NU Online News Service, Dec. 4, 2003, 5:19 p.m. EST – The U.S. Securities and Exchange Commission took steps Wednesday to fight late trading, market timing and related abuses in the mutual fund industry.[@@]
Members of the commission voted Wednesday to propose a rule requiring that fund orders be received by 4 p.m.
The proposal would require that, to receive the current day’s price, an order to buy or sell mutual fund shares be received by the mutual fund, or its primary transfer agent or a registered securities clearing agency, by the time that the fund establishes for calculating its net asset value in order. The time is 4 p.m. for most funds, the SEC says.
The SEC says the timing rule would eliminate the potential for late trading through intermediaries that sell fund shares.
Commission members also voted to propose new disclosure rules.
The new rules would require funds to disclose market timing policies and procedures, practices regarding “fair valuation” of portfolio securities, and policies and procedures dealing with the disclosure of portfolio holdings.

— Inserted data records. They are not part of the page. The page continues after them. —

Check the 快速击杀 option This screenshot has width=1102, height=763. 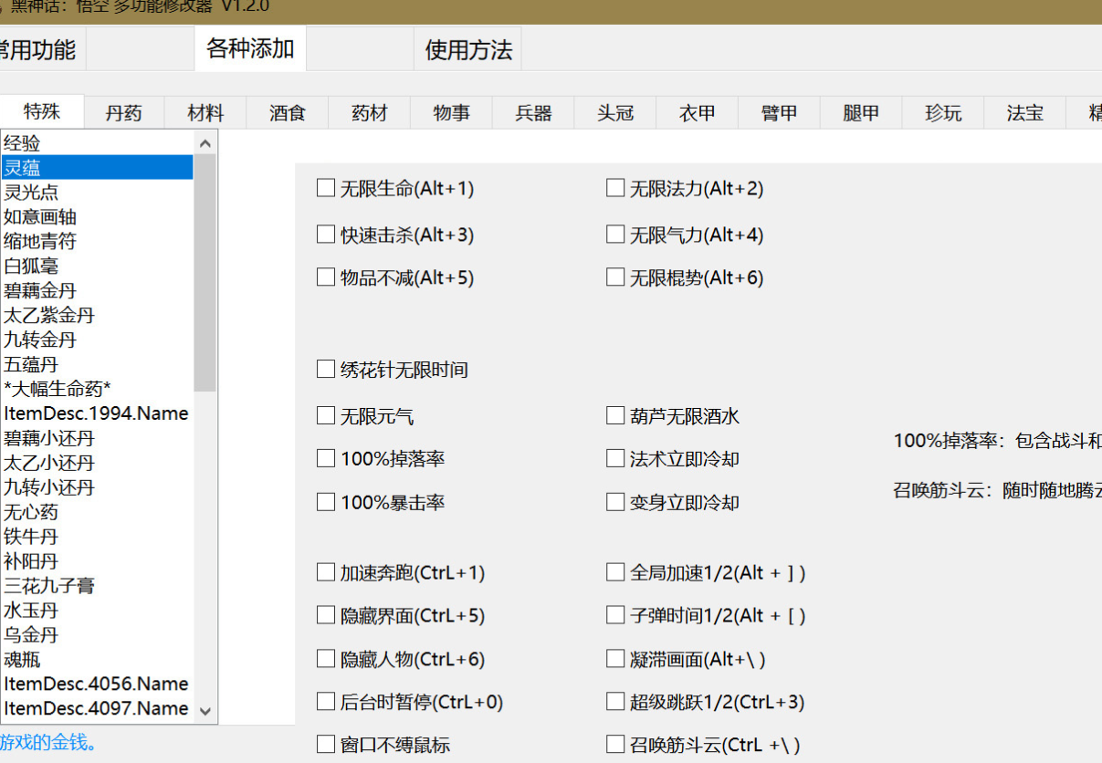pos(326,235)
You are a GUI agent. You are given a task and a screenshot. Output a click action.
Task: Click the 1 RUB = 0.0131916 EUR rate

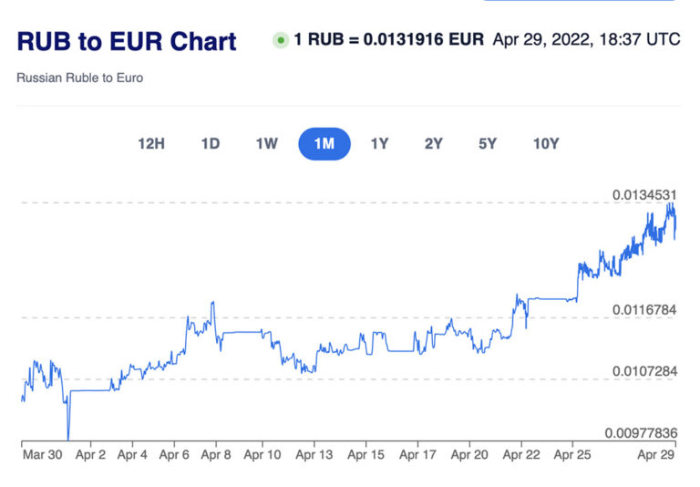coord(389,40)
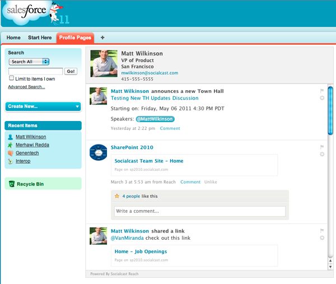Click scrollbar down arrow in feed
The width and height of the screenshot is (336, 284).
click(x=330, y=266)
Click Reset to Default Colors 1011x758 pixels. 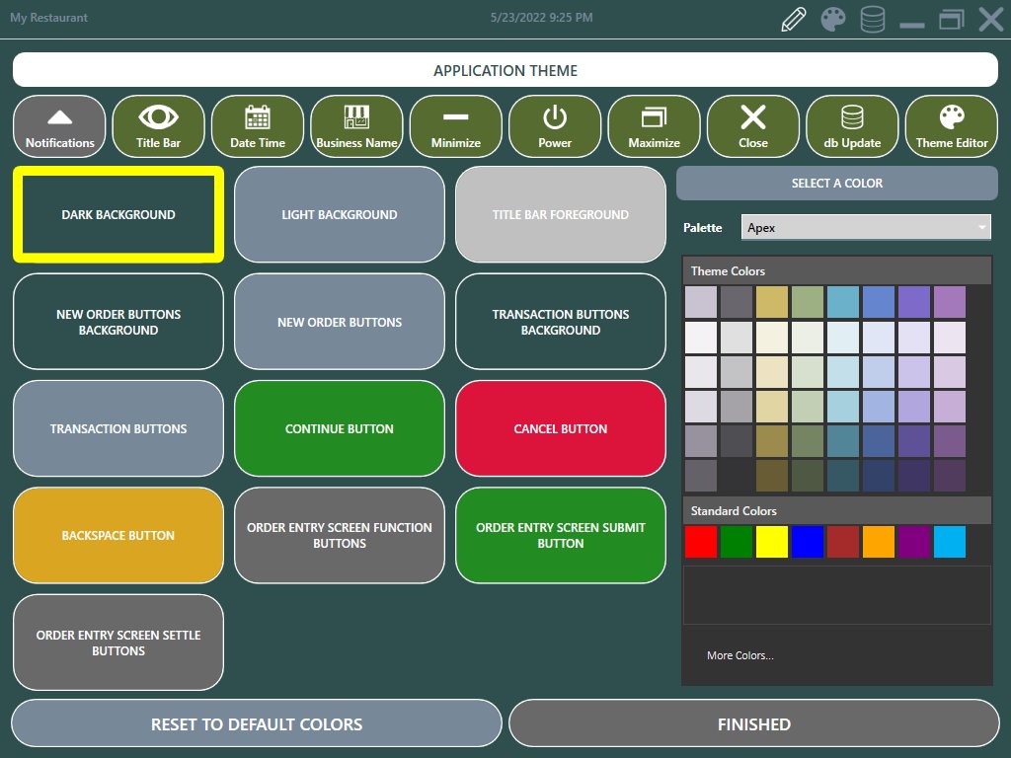pos(257,724)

The new disclosures would shed light on market timing and selective disclosure of portfolio holdings, the SEC says.
Members of the public will have 45 days to comment on the proposed timing rule and the proposed disclosure requirements rule.
Commission members voted at the same meeting to adopt a compliance rule that will require funds and advisors to have compliance policies and procedures, review compliance policies annually, and designate a chief compliance officer. The fund compliance chief must report directly to the fund board, the SEC says.